O ministro Kassio Nunes Marques assumirá, em maio deste ano, a presidência do Tribunal Superior Eleitoral (TSE), ficando responsável pela condução das eleições gerais de 2026. Será a primeira vez que um ministro de tribunal superior indicado pelo ex-presidente Jair Bolsonaro (PL) presidirá a Corte eleitoral durante um processo eleitoral nacional.
Nunes Marques foi nomeado ao Supremo Tribunal Federal (STF) em 2020, após a aposentadoria do ministro Celso de Mello. A indicação, aprovada pelo Senado Federal, representou a primeira escolha de Bolsonaro para a mais alta instância do Judiciário. Em 2021, o então presidente fez sua segunda indicação ao STF, com a nomeação do ministro André Mendonça, que também ocupa vaga titular no TSE.
A presidência do TSE será assumida automaticamente por Nunes Marques em razão do encerramento do mandato da atual presidente da Corte, ministra Cármen Lúcia, previsto para maio. Atualmente vice-presidente, ele passará a exercer a função máxima do tribunal eleitoral.
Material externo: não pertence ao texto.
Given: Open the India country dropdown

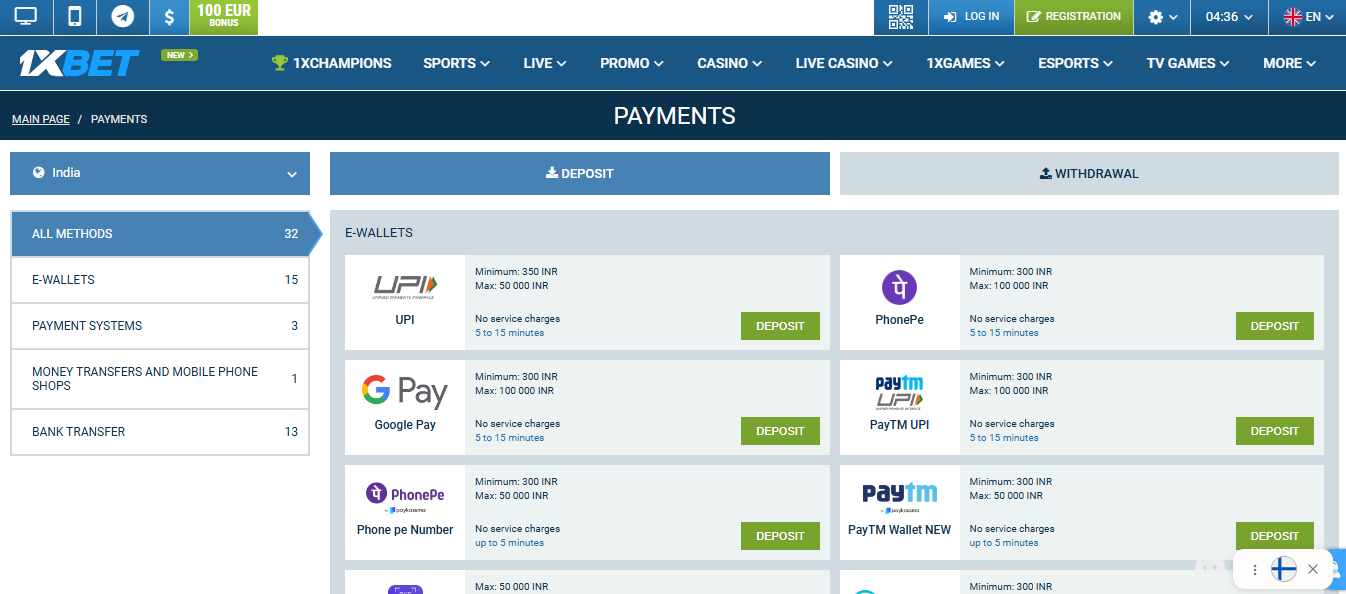Looking at the screenshot, I should pos(160,173).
Diferentemente do STF e do Superior Tribunal de Justiça (STJ), o TSE tem composição temporária. O colegiado é formado por sete ministros: três oriundos do STF, dois do STJ e dois da classe dos juristas. Os mandatos têm duração de dois anos, com possibilidade de recondução, exceto no caso dos ministros do STJ, cujo mandato é único.
O presidente do TSE é o principal coordenador do processo eleitoral, com atribuições administrativas, normativas e jurisdicionais. Entre suas responsabilidades estão o julgamento de registros de candidatura, a fiscalização da propaganda eleitoral, o combate à desinformação e a condução da logística nacional das urnas eletrônicas. Cabe também ao presidente presidir as sessões da Corte e realizar pronunciamentos oficiais à população, por meio de rádio, televisão e internet, durante o período eleitoral.
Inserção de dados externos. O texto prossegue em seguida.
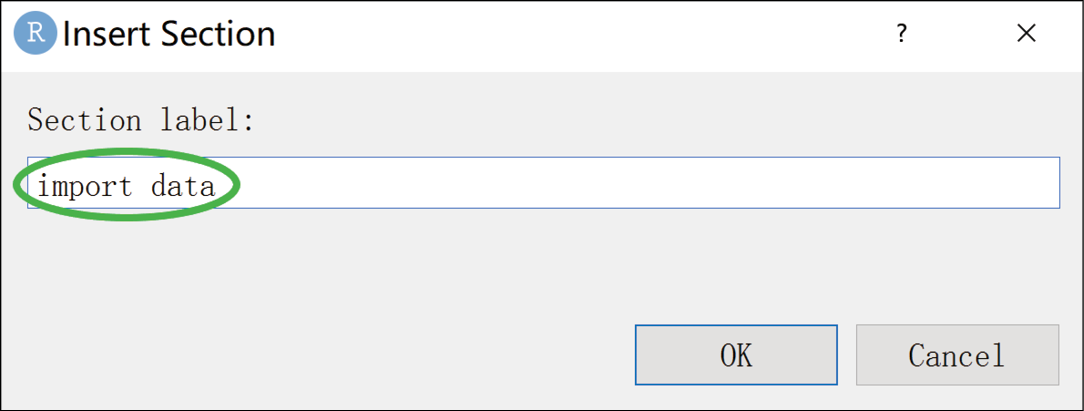Click blank area left of OK button
The height and width of the screenshot is (411, 1084).
tap(320, 355)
As eleições gerais de 2026 terão o primeiro turno marcado para 4 de outubro e o segundo turno para 25 de outubro. Os eleitores irão escolher o presidente da República, governadores, dois senadores, deputados federais, estaduais e distritais.
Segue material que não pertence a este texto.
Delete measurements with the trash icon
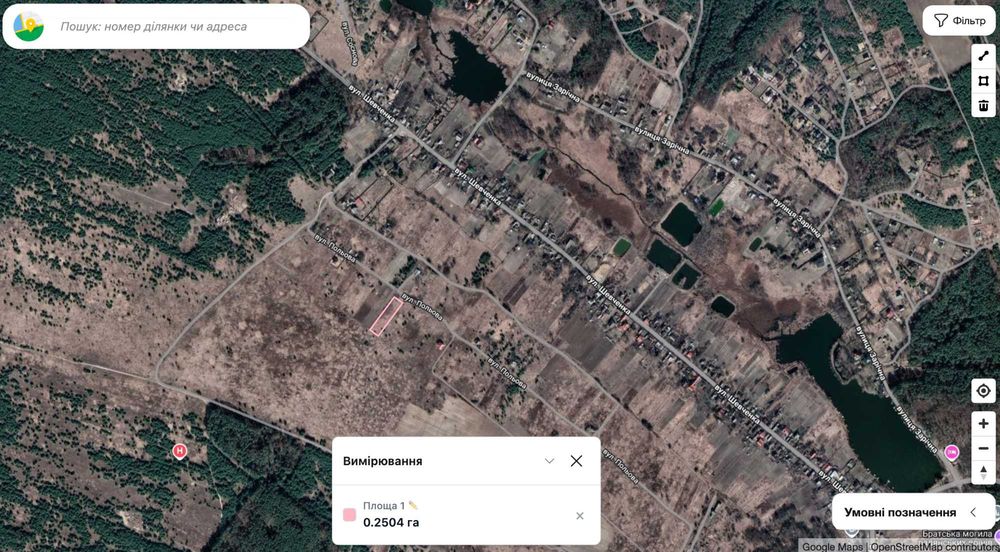 click(x=983, y=105)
O pleito deverá ocorrer em um contexto de forte polarização política. De um lado, está a base do atual presidente Luiz Inácio Lula da Silva (PT), que já indicou a intenção de disputar a reeleição. Do outro, a ala conservadora ligada ao ex-presidente Jair Bolsonaro, atualmente preso na Superintendência da Polícia Federal e condenado por tentativa de subversão da ordem institucional.
No campo da direita, o senador Flávio Bolsonaro (PL) confirmou pré-candidatura com apoio do pai. Outros nomes, como o governador de São Paulo, Tarcísio de Freitas (Republicanos), também aparecem com destaque em cenários testados por pesquisas eleitorais.